You can connect your AI tool, like Claude, Cursor, or others, directly to Voucherify documentation. This way, when you ask questions about Voucherify to your AI tool, it will base its answers directly on the content of the documentation instead of on the trained data or web-based search. This ensures that the answers are always up-to-date with the documentation.

## Documentation MCP tools

The MCP supports two tools for agents to use:

* Search: Searches across the documentation to find relevant content. Use this to discover information or find pages matching a query.
* Query docs filesystem: Reads and navigates the documentation's virtual filesystem using shell-style commands. Use this to retrieve page content, browse the docs structure, or extract specific sections.

Agents determine when to use each tool based on the context of the conversation.
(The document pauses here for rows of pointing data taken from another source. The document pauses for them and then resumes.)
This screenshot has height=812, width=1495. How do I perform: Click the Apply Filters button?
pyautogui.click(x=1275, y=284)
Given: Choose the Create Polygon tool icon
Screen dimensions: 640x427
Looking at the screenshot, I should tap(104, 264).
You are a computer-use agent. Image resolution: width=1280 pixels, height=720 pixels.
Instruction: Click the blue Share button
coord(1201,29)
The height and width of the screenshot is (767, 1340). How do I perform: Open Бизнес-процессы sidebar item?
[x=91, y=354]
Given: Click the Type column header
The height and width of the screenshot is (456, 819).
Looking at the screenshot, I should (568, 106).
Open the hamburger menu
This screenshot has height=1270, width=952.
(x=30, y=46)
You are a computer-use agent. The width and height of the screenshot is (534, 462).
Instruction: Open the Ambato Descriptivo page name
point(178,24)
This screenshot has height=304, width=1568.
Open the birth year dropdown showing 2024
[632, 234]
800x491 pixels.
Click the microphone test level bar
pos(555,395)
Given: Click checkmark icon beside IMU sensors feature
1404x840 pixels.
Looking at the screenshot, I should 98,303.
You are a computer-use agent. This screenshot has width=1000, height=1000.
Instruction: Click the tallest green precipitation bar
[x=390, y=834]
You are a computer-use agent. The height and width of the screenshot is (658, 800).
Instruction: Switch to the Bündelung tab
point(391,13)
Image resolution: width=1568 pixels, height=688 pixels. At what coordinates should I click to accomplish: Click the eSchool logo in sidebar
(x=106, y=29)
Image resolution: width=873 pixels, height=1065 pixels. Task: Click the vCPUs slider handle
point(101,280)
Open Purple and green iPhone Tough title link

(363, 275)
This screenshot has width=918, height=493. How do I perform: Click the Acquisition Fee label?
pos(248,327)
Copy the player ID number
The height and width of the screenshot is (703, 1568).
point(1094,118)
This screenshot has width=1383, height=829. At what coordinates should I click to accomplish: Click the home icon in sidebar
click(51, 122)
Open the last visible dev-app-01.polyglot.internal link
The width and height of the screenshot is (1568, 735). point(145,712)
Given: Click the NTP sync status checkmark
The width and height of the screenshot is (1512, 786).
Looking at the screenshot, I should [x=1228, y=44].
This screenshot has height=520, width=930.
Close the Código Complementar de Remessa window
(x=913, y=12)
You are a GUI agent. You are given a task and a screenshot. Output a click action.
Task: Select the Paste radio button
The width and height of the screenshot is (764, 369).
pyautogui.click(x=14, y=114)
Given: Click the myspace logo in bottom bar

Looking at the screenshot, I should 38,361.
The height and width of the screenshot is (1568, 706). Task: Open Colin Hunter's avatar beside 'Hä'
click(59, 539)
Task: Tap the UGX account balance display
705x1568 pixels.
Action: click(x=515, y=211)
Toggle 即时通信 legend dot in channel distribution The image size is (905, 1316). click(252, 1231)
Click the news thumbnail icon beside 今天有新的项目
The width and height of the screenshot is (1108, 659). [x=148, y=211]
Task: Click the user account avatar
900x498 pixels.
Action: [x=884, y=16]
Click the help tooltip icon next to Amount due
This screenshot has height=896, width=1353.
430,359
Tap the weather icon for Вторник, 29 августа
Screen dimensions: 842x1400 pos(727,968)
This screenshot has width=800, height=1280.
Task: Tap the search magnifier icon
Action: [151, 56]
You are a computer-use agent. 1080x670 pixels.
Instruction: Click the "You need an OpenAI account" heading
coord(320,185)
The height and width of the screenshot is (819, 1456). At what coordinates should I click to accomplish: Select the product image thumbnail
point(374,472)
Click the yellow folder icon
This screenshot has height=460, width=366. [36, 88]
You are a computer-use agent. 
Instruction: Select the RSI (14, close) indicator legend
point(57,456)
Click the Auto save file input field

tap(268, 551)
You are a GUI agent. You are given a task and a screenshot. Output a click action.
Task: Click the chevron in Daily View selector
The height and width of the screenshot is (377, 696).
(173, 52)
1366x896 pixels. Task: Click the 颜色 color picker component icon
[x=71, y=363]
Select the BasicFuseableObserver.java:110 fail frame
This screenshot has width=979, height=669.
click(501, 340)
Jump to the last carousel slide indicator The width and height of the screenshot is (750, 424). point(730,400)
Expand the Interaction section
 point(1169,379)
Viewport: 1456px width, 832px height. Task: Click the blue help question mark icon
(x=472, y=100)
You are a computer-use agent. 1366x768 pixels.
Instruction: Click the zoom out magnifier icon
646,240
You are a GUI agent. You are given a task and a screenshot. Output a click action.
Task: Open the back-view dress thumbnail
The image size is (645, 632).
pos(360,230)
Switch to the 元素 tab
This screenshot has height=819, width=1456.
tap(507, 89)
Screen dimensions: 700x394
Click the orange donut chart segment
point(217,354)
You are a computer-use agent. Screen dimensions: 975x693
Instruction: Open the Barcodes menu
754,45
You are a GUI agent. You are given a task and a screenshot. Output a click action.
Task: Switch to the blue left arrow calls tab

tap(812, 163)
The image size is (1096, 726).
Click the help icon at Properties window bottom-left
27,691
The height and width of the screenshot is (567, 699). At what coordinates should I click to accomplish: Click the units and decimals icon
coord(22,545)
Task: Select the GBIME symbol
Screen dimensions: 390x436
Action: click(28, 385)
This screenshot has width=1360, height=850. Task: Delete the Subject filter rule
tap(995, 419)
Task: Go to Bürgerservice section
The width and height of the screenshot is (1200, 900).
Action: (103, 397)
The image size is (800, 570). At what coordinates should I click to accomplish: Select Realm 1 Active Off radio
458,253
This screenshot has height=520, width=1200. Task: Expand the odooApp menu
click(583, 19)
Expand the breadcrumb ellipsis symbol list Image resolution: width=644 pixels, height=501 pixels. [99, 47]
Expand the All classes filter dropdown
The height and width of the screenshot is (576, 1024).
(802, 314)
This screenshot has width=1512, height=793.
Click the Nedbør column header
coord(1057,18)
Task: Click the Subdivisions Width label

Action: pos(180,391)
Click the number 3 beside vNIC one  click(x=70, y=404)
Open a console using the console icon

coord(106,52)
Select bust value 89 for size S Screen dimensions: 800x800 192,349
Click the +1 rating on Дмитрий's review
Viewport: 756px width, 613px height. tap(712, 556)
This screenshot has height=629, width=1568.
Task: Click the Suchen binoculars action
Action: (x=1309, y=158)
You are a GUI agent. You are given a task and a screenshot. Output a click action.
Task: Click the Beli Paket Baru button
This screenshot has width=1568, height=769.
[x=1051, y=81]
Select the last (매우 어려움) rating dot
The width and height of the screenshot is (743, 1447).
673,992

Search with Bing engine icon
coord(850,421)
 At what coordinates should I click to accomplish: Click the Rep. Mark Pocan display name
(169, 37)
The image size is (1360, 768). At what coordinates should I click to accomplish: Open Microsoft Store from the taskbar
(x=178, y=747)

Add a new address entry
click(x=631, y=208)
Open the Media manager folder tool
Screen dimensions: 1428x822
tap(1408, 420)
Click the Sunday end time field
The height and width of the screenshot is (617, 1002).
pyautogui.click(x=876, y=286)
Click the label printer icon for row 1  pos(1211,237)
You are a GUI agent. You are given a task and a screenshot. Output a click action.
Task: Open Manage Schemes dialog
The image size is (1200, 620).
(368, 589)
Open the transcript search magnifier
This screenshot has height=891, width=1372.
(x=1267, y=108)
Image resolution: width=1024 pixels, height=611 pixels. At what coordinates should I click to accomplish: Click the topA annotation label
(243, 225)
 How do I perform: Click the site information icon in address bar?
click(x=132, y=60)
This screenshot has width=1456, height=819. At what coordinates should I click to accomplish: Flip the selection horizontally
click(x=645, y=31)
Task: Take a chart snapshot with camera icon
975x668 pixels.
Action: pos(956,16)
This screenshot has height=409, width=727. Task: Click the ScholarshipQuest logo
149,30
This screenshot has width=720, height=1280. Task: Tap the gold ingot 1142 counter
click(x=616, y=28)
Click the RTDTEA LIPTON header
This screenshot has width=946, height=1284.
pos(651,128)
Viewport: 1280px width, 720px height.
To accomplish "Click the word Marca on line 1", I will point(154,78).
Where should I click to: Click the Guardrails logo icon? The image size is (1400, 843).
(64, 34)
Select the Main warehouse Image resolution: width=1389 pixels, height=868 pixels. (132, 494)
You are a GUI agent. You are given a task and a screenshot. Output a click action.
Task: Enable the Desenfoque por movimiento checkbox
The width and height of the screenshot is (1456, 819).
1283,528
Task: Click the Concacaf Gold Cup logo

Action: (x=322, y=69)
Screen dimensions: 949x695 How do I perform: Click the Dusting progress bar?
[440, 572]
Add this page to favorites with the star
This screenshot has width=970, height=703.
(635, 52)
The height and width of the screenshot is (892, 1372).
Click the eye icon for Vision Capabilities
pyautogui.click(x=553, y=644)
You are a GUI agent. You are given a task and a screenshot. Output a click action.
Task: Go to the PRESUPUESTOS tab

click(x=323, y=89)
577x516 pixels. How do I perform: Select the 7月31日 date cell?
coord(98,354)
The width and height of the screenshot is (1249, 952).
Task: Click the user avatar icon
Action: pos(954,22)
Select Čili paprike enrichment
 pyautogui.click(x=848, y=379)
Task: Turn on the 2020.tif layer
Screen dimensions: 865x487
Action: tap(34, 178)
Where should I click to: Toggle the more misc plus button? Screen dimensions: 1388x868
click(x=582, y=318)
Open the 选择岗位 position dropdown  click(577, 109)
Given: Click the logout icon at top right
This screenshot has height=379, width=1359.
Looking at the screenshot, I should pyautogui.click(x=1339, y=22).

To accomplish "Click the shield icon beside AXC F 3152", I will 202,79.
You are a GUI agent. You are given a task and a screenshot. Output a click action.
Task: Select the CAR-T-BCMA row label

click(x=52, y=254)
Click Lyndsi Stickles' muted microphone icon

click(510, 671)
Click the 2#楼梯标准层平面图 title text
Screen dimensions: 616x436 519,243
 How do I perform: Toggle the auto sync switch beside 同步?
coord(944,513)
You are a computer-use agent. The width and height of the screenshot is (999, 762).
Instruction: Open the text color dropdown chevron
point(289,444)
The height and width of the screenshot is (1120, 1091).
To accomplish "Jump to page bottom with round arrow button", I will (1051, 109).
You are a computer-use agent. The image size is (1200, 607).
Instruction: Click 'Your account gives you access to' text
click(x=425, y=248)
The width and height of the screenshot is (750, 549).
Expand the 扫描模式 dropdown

## Connect to documentation MCP

Voucherify documentation MCP can be accessed through the following URL:

```Voucherify docs MCP theme={null}
https://docs.voucherify.io/mcp
```

<Tabs>
  <Tab title="Quickstart installation">
    You can install the MCP through the **Copy page** context menu in this page:

    1. Unroll **Copy page** drop-down menu at the top of this page.
    2. Select:
       * **Copy MCP Server** to copy the MCP server URL to clipboard.
       * **Copy MCP install command** to copy the `npx` command to install the MCP server.
       * **Connect to Cursor** to open Cursor and install the MCP server.
       * **Connect to VS Code** to open Visual Studio Code and install the MCP server.
  </Tab>

  <Tab title="Claude">
    In Claude settings:

    1. Navigate to the **Connectors** page.
    2. Select **Add custom connector**.
    3. Add Voucherify MCP server name and URL.
    4. Select **Add**.
    5. When using Claude, select the attachments button (the plus icon).
    6. Select Voucherify MCP server.

    See the [Model Context Protocol documentation](https://modelcontextprotocol.io/docs/develop/connect-remote-servers#connecting-to-a-remote-mcp-server) for more details.
  </Tab>

  <Tab title="Claude Code">
    Use the following command to connect Voucherify documentation MCP to Claude Code.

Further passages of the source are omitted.